═══ EXTRACTED INFORMATION ═══

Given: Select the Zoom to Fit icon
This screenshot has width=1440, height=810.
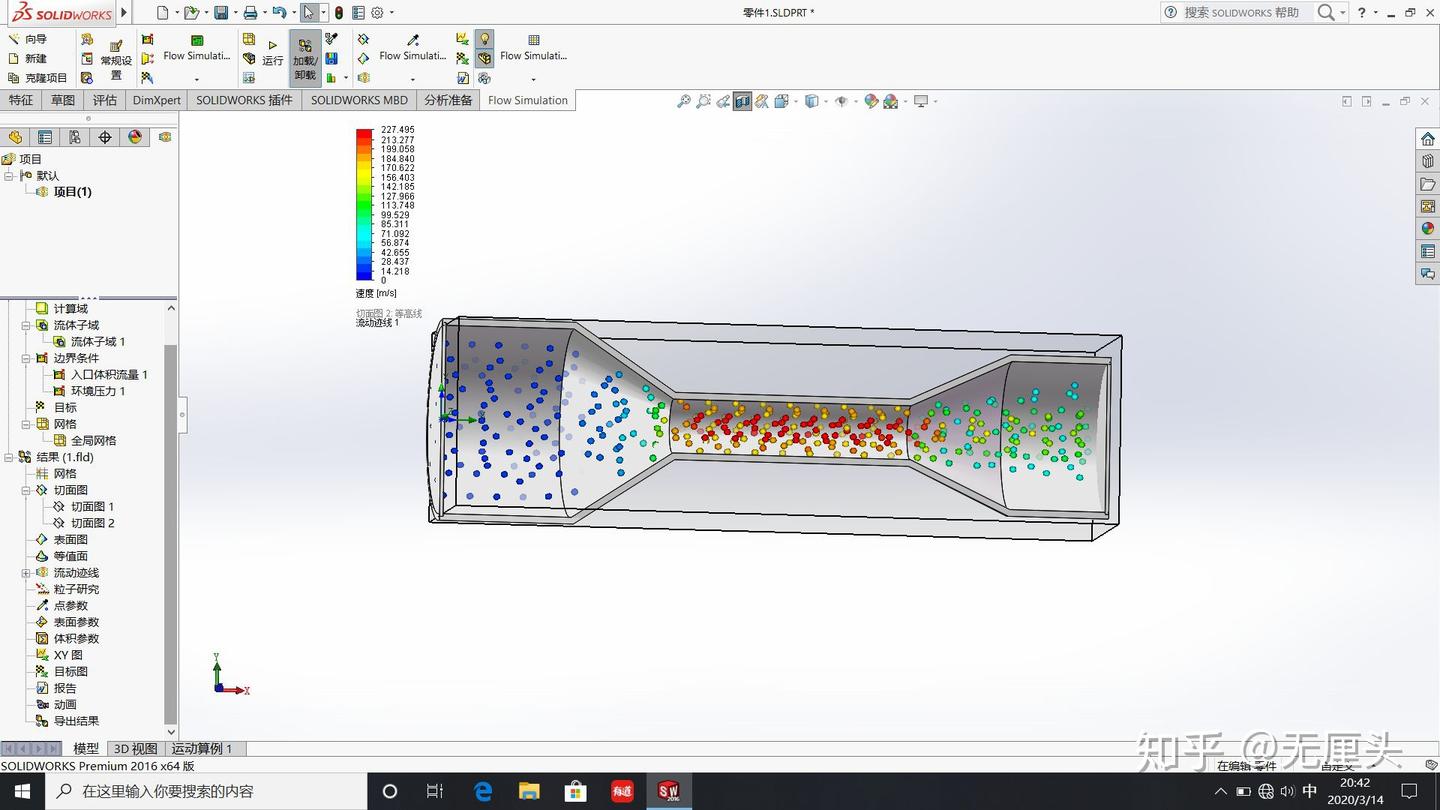Looking at the screenshot, I should (683, 101).
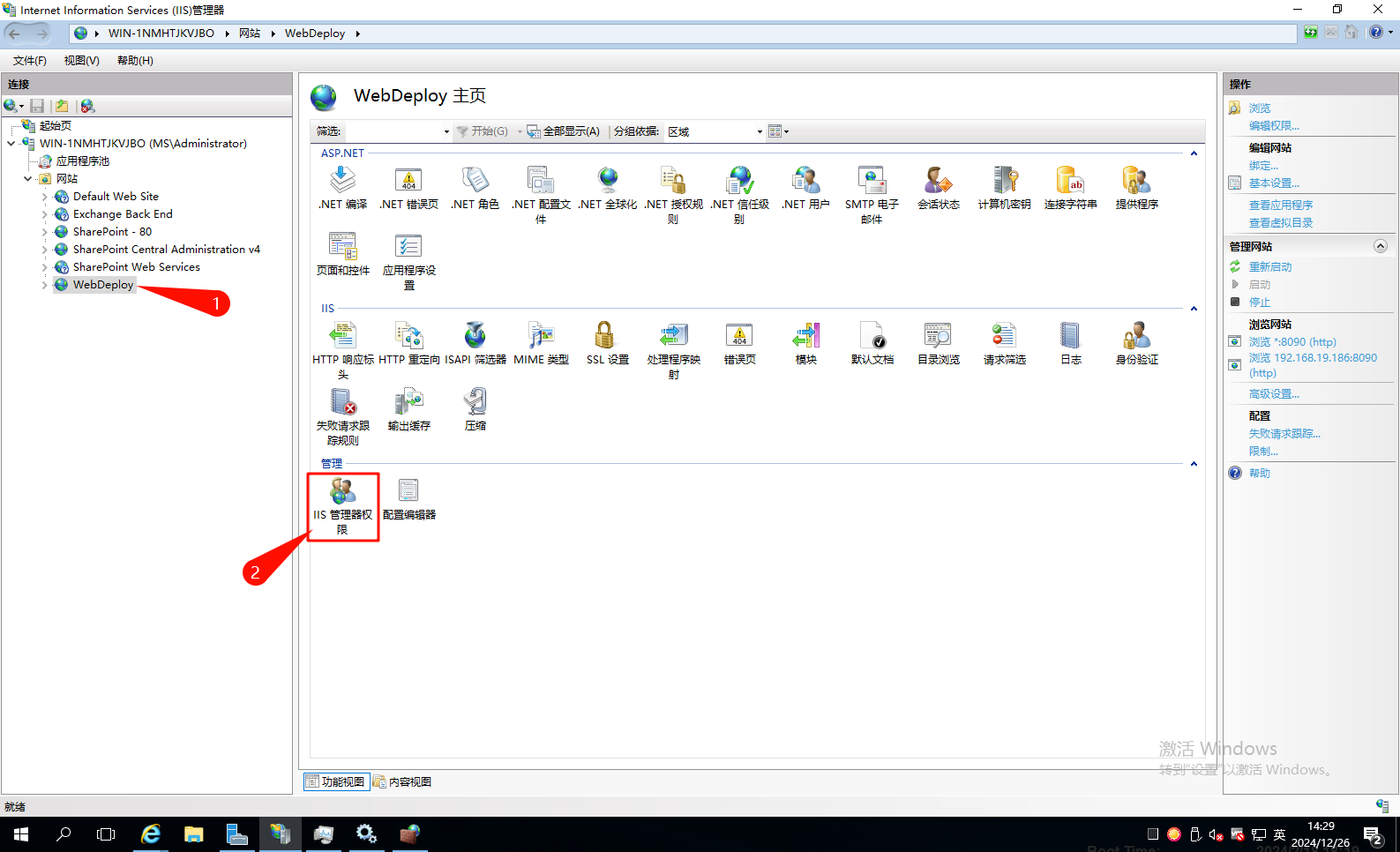Expand the Default Web Site tree node
The image size is (1400, 852).
[x=45, y=197]
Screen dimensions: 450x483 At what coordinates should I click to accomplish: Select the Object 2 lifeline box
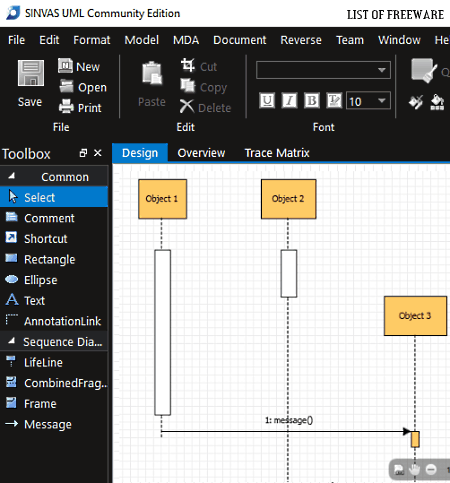tap(288, 199)
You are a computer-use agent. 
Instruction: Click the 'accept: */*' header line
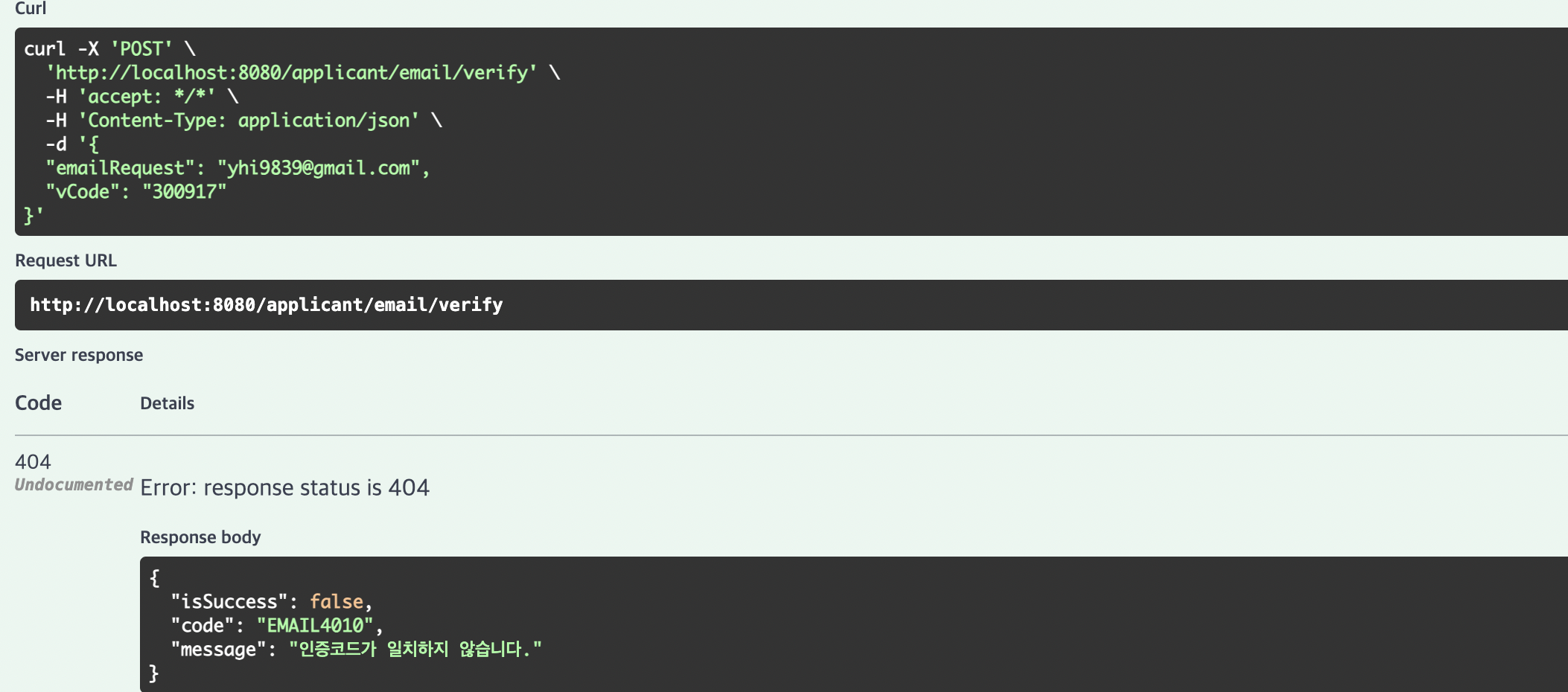tap(147, 97)
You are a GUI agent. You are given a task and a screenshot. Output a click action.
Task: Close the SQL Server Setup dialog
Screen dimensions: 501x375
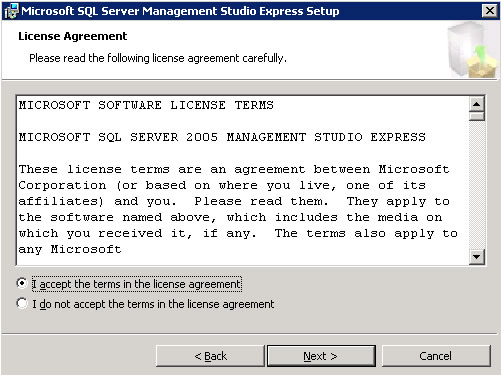(x=489, y=11)
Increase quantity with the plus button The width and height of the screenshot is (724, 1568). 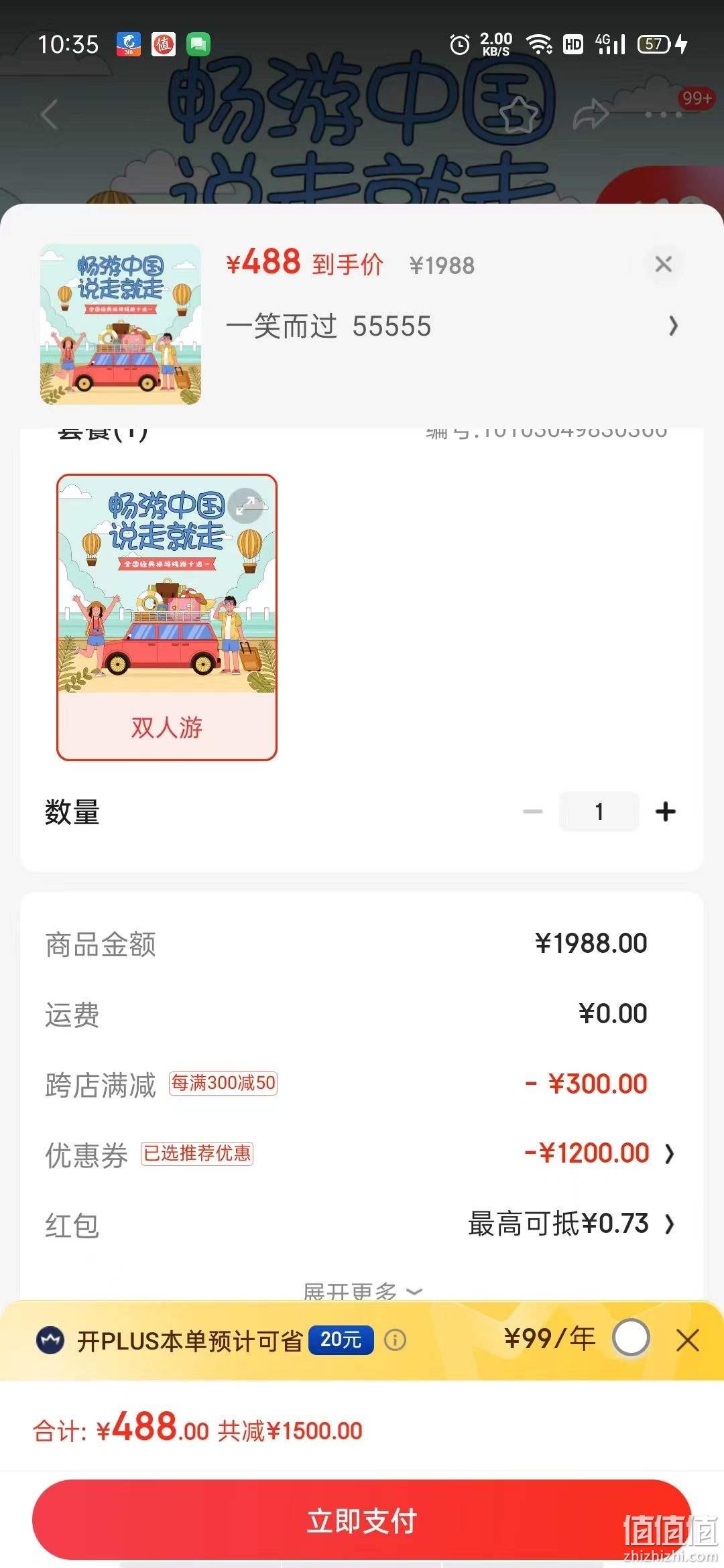pyautogui.click(x=666, y=811)
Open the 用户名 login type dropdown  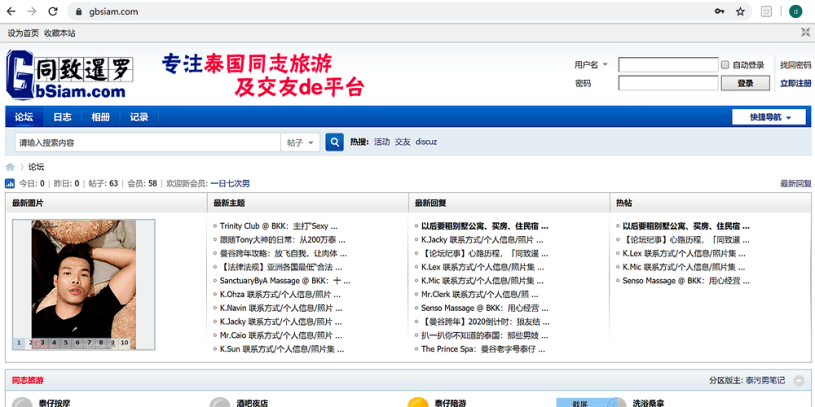pos(605,65)
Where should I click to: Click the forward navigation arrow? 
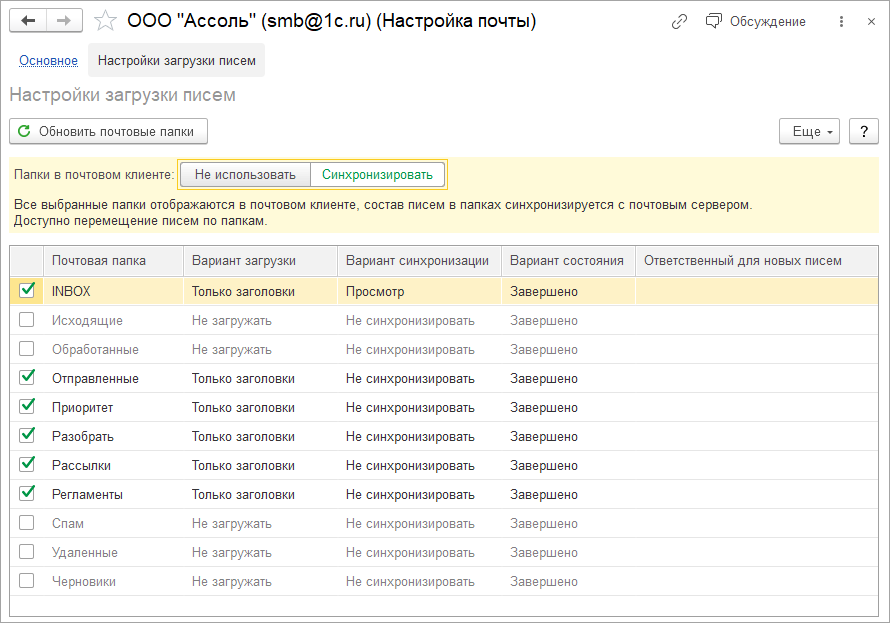click(64, 21)
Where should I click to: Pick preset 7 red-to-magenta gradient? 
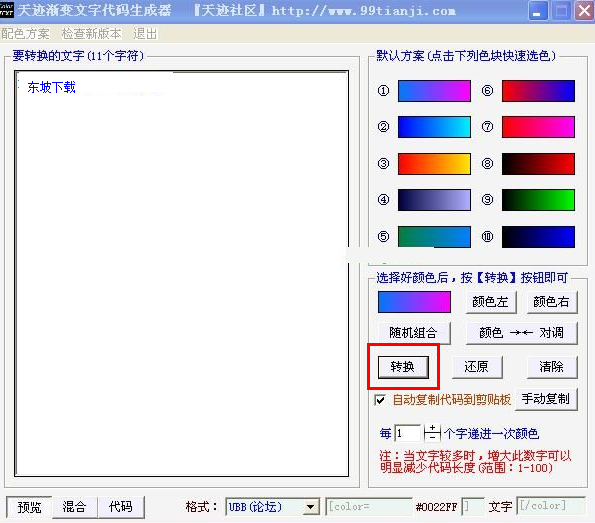[x=538, y=127]
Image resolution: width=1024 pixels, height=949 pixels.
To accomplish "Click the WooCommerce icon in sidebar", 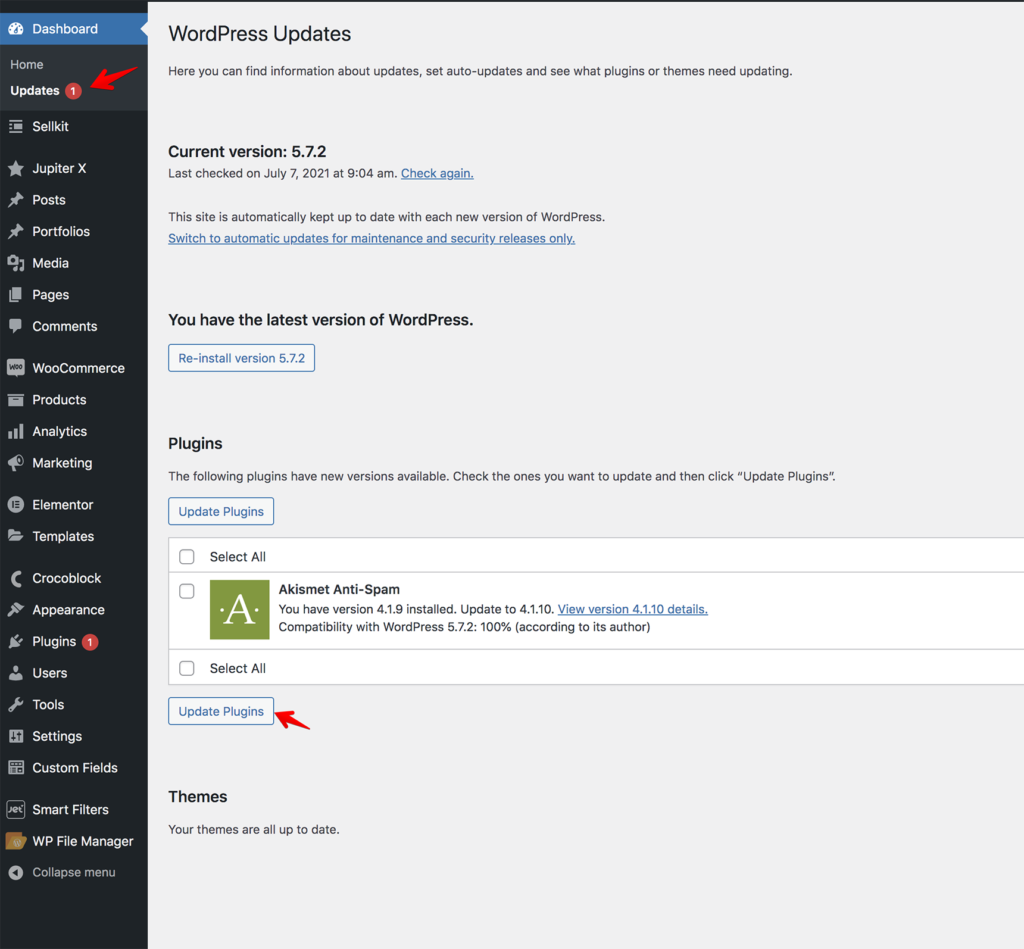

═══

Return the lines of the records from the one containing "Where should I click to: Pick" through the end of the records, copied exactly and with both ends included. Leave out the pictures.

Where should I click to: Pick preset 7 red-to-magenta gradient? 
[x=538, y=127]
Image resolution: width=1024 pixels, height=949 pixels.
To accomplish "Click the WooCommerce icon in sidebar", 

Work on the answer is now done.